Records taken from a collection
::::

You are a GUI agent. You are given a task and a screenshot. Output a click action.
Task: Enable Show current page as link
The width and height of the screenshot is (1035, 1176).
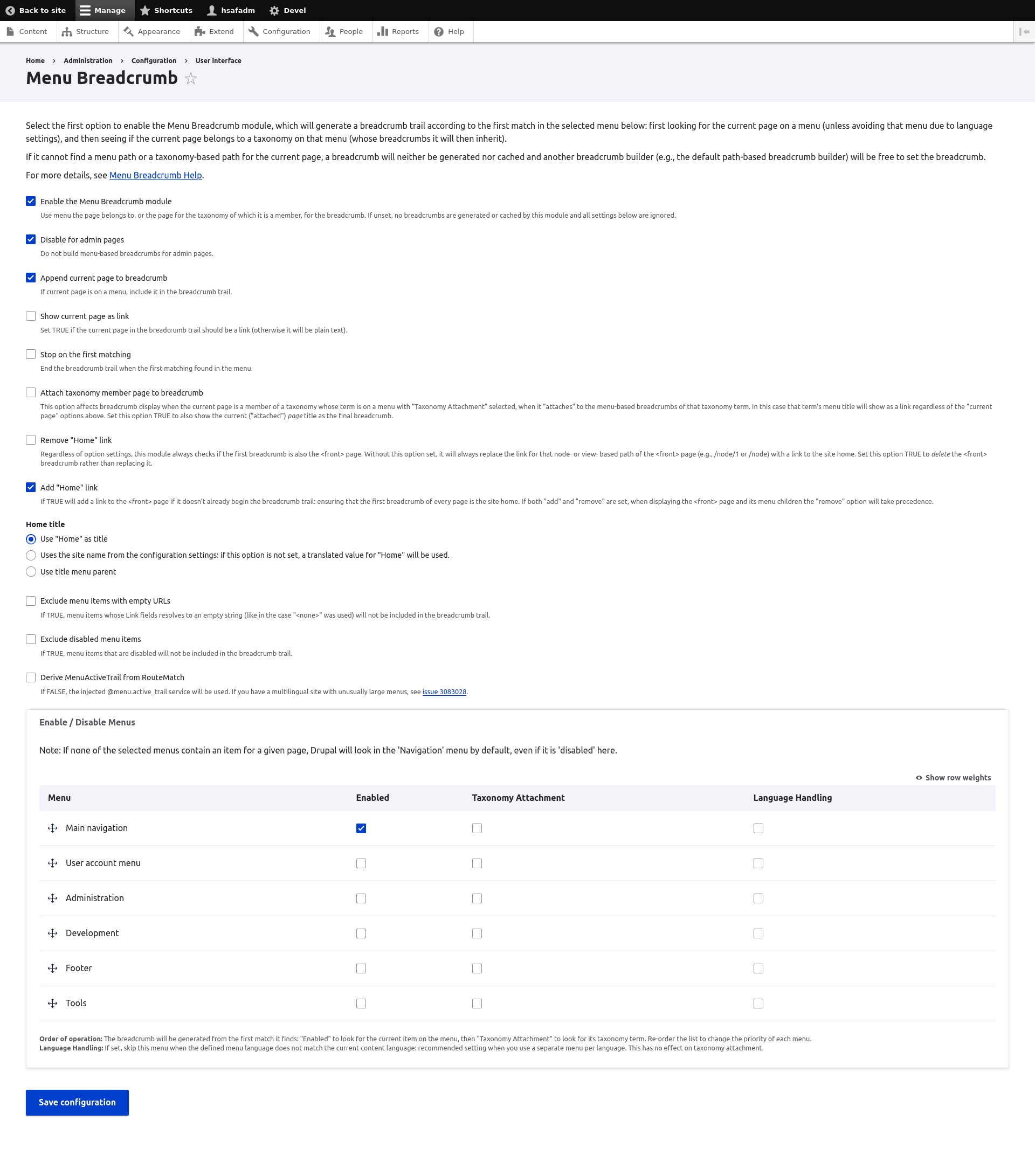[31, 316]
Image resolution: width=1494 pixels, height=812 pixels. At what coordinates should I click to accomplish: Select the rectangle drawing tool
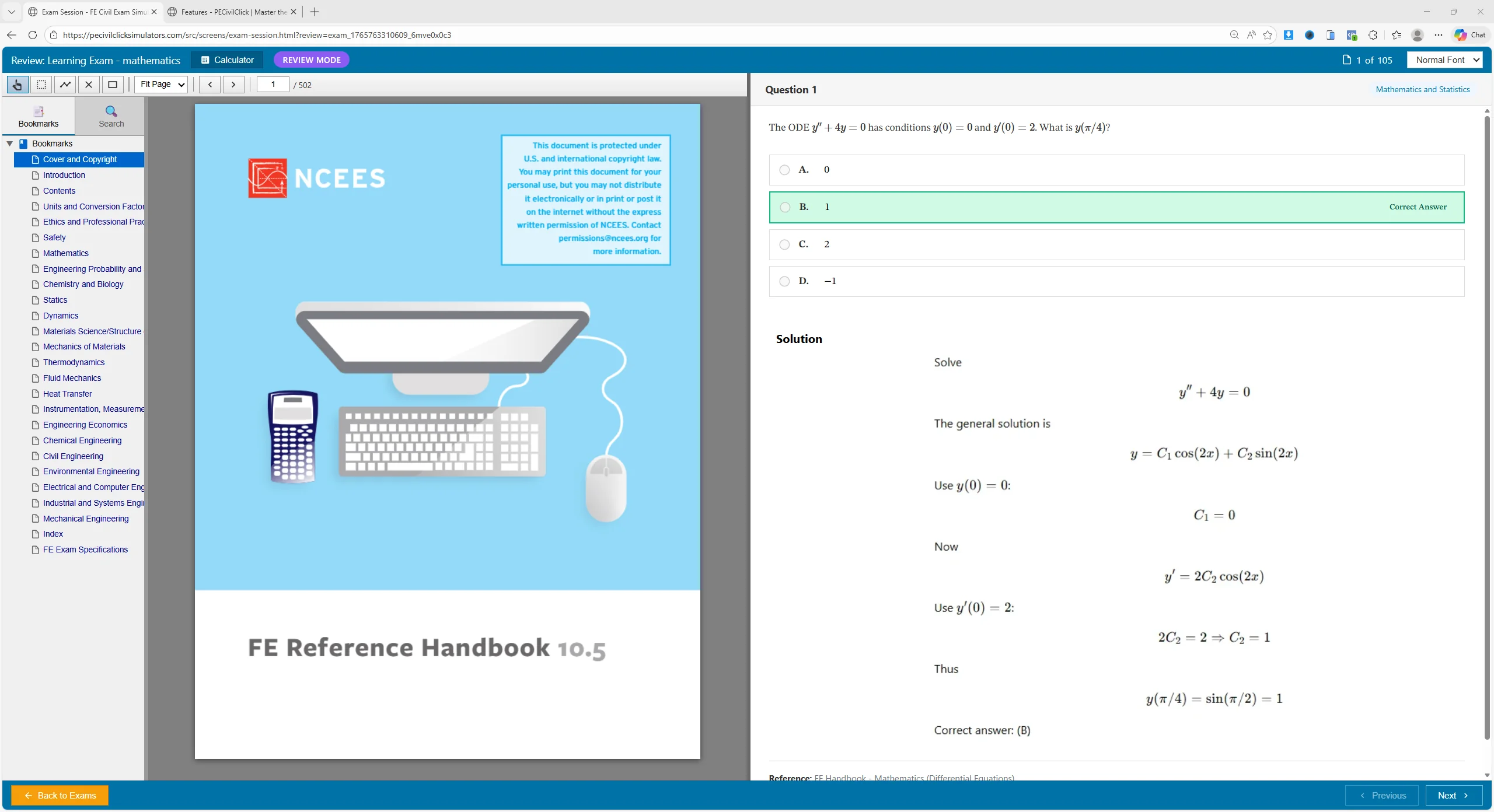click(113, 85)
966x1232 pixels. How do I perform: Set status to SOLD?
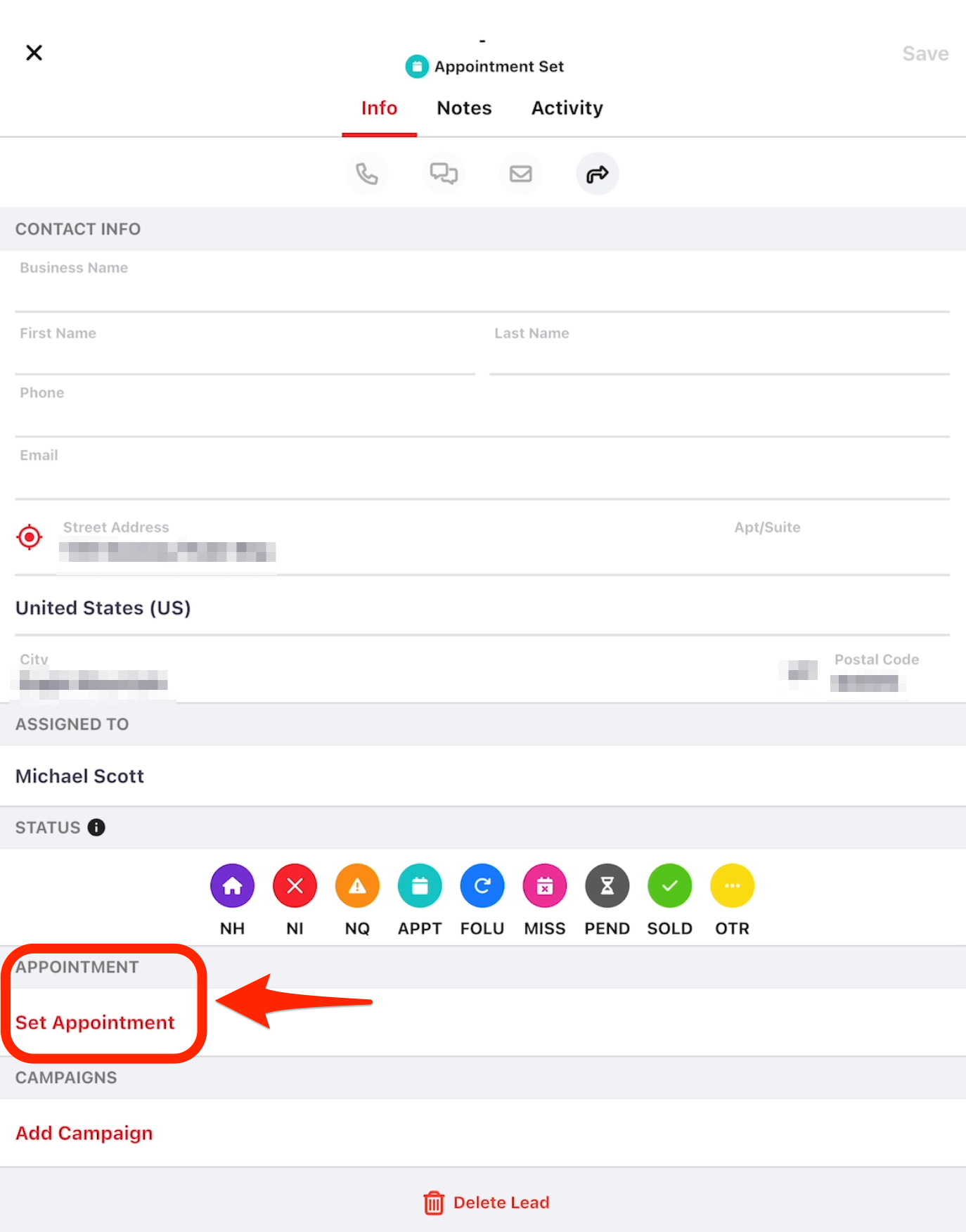[x=669, y=886]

::::

» **What the task asks**
How many lines of the listing above contain the string "screenshot"? Case matters; reply with the number alone.

» **Written response**
2